Retype the following lines without any changes.

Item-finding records
'''

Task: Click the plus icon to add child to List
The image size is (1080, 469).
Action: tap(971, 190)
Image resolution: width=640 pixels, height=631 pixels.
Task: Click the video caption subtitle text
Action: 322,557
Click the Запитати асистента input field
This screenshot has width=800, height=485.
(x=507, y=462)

'''

**PROBLEM SOLUTION**
Task: Click the plus icon to add child to List
The image size is (1080, 469).
Action: tap(971, 190)
Image resolution: width=640 pixels, height=631 pixels.
Task: Click the video caption subtitle text
Action: 322,557
Click the Запитати асистента input field
This screenshot has width=800, height=485.
(x=507, y=462)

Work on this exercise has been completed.